BEGIN Exercise materials
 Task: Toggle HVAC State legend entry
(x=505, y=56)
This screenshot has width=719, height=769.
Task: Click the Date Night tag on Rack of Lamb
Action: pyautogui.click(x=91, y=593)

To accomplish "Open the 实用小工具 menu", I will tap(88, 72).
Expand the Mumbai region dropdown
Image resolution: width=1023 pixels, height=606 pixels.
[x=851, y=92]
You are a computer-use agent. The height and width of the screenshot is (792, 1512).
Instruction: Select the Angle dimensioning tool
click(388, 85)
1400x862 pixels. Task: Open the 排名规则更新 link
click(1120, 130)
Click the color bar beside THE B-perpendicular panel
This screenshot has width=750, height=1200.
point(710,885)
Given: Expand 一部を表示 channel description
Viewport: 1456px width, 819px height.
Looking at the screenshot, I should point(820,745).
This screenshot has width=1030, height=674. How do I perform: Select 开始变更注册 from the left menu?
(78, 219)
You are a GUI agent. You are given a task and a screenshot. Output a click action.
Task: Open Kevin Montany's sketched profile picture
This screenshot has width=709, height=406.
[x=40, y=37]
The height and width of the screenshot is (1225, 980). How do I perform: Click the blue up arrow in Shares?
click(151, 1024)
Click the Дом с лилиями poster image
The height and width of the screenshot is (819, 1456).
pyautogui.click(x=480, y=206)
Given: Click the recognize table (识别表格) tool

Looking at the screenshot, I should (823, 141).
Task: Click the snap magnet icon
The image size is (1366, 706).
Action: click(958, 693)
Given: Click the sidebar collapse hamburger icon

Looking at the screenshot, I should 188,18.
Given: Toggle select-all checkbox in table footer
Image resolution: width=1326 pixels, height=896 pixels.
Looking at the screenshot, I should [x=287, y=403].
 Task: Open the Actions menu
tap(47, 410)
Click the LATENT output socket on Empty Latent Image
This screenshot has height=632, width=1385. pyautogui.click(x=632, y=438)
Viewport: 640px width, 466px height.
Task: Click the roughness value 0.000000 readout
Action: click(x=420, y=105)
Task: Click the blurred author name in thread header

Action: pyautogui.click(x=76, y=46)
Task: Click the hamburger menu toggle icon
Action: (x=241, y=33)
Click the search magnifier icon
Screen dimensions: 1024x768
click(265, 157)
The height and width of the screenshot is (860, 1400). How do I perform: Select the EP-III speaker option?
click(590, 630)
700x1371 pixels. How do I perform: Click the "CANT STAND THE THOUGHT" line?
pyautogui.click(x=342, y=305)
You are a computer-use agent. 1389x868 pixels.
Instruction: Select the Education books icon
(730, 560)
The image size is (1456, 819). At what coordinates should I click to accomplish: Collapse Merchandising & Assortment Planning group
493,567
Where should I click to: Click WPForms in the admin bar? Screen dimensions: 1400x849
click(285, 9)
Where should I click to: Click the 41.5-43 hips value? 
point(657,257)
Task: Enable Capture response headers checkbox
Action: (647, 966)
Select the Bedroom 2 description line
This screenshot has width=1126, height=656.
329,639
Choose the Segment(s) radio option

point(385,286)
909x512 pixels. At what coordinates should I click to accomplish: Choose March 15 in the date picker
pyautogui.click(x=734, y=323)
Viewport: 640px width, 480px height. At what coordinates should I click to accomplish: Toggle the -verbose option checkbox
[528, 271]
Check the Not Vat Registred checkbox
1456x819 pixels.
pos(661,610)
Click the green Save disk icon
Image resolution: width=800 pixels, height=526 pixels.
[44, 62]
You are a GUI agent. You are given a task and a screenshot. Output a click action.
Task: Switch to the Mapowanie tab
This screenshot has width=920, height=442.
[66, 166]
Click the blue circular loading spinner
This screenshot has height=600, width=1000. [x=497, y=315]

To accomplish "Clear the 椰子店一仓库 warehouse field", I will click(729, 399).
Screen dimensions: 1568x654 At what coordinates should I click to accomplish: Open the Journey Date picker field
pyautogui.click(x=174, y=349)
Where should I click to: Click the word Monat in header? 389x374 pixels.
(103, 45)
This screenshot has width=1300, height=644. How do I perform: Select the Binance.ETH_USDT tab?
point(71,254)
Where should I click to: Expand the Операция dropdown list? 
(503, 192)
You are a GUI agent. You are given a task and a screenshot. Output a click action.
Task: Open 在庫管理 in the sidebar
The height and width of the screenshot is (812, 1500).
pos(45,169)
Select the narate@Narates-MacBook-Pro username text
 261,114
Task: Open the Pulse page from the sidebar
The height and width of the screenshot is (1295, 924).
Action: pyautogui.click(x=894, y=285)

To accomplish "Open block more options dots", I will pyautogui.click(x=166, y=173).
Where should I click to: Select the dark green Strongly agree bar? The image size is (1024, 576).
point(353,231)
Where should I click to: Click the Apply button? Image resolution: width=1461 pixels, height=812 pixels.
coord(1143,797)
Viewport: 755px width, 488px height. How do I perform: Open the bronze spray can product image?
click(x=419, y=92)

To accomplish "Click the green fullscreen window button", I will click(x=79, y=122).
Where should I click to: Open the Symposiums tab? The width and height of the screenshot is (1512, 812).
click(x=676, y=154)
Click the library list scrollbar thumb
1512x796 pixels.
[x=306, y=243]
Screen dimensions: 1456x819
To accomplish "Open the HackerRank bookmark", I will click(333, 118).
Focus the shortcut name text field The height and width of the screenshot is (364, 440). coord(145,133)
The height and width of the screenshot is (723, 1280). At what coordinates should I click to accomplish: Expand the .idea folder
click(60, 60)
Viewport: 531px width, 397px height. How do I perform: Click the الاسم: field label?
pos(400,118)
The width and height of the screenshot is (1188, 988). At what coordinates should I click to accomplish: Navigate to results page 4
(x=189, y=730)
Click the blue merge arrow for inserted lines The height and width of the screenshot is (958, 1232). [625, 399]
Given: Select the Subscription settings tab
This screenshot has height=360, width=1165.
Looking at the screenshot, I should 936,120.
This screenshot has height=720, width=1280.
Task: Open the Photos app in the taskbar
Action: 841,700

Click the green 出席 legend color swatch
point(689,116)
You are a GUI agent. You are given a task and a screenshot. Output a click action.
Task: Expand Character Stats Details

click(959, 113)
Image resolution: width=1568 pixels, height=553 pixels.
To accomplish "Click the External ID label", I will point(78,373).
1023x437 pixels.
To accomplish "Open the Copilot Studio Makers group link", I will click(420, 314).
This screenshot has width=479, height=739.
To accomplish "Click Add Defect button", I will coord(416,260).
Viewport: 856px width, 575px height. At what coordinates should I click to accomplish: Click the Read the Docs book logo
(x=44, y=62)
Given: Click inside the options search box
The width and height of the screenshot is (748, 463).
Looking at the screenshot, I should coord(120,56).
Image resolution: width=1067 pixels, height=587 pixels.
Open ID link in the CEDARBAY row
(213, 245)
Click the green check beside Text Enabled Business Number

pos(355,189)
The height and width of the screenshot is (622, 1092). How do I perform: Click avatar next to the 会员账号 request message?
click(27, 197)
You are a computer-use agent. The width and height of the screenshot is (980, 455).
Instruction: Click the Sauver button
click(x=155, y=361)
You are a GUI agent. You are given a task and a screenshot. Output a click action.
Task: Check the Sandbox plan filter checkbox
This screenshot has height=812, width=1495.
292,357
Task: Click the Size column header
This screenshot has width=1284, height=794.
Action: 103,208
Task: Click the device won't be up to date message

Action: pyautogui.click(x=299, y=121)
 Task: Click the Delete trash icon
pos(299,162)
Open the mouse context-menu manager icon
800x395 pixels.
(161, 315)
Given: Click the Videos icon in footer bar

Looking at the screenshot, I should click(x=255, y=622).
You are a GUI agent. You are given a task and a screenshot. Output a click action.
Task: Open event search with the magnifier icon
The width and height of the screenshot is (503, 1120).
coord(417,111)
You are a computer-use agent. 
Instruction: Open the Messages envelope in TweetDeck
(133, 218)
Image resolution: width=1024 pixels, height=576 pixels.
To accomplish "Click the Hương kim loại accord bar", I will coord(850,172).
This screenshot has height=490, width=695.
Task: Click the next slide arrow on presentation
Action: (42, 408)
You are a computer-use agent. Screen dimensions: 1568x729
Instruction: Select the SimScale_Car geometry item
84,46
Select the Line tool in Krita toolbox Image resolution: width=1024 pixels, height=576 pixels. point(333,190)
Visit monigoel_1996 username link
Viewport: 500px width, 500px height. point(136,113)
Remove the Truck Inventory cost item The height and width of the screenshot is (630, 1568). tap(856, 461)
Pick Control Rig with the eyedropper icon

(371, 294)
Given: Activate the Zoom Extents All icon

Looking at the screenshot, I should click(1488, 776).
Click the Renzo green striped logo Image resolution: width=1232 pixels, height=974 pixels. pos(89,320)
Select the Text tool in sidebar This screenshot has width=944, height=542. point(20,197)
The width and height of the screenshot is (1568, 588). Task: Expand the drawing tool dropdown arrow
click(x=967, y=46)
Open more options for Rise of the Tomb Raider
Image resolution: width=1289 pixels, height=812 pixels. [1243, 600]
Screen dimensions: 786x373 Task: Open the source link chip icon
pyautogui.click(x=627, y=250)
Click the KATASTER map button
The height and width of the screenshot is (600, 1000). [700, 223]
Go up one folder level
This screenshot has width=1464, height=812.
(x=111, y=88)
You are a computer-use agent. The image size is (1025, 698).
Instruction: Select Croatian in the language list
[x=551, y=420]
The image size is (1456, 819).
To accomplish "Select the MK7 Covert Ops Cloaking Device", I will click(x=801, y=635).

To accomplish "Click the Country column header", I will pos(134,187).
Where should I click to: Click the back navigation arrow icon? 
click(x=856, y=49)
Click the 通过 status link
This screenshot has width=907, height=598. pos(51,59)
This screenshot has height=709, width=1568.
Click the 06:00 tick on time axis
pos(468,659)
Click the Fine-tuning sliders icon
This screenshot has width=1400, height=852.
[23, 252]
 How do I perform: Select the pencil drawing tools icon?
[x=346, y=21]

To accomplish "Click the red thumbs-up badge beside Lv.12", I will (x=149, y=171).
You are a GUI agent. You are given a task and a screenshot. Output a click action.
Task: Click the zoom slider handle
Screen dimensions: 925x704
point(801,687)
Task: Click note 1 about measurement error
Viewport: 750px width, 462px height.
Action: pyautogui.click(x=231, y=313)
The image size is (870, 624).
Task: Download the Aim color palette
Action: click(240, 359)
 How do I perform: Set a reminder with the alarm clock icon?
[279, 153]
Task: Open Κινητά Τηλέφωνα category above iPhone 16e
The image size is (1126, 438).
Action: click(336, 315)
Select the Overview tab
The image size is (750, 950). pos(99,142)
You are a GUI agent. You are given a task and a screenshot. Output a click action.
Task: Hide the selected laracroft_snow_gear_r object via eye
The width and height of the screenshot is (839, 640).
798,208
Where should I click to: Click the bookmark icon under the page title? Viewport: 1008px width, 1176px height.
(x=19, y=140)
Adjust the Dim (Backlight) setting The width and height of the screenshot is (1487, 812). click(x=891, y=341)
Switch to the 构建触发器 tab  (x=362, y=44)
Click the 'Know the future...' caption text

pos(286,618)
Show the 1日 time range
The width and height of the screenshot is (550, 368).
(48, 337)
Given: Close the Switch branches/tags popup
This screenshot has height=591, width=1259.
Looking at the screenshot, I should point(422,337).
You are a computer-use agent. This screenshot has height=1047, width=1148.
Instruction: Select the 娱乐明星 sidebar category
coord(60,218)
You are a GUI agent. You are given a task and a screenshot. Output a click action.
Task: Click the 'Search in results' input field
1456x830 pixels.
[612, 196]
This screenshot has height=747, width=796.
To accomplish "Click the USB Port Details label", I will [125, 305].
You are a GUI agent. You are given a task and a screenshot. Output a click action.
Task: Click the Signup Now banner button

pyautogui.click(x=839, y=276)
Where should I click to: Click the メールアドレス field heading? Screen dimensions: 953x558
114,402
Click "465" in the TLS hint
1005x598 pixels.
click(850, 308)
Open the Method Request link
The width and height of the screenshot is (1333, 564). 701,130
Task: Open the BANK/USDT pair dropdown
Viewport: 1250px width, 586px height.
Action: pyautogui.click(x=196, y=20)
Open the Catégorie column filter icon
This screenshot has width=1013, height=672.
END Exercise materials
Written task
Print the items from the line containing "I will pos(134,187)." through the line containing "will (x=149, y=171).", copying each line exactly.

Task output
To accomplish "Click the Country column header", I will pos(134,187).
Where should I click to: Click the back navigation arrow icon? 
click(x=856, y=49)
Click the 通过 status link
This screenshot has width=907, height=598. pos(51,59)
This screenshot has height=709, width=1568.
Click the 06:00 tick on time axis
pos(468,659)
Click the Fine-tuning sliders icon
This screenshot has width=1400, height=852.
[23, 252]
 How do I perform: Select the pencil drawing tools icon?
[x=346, y=21]

To accomplish "Click the red thumbs-up badge beside Lv.12", I will (x=149, y=171).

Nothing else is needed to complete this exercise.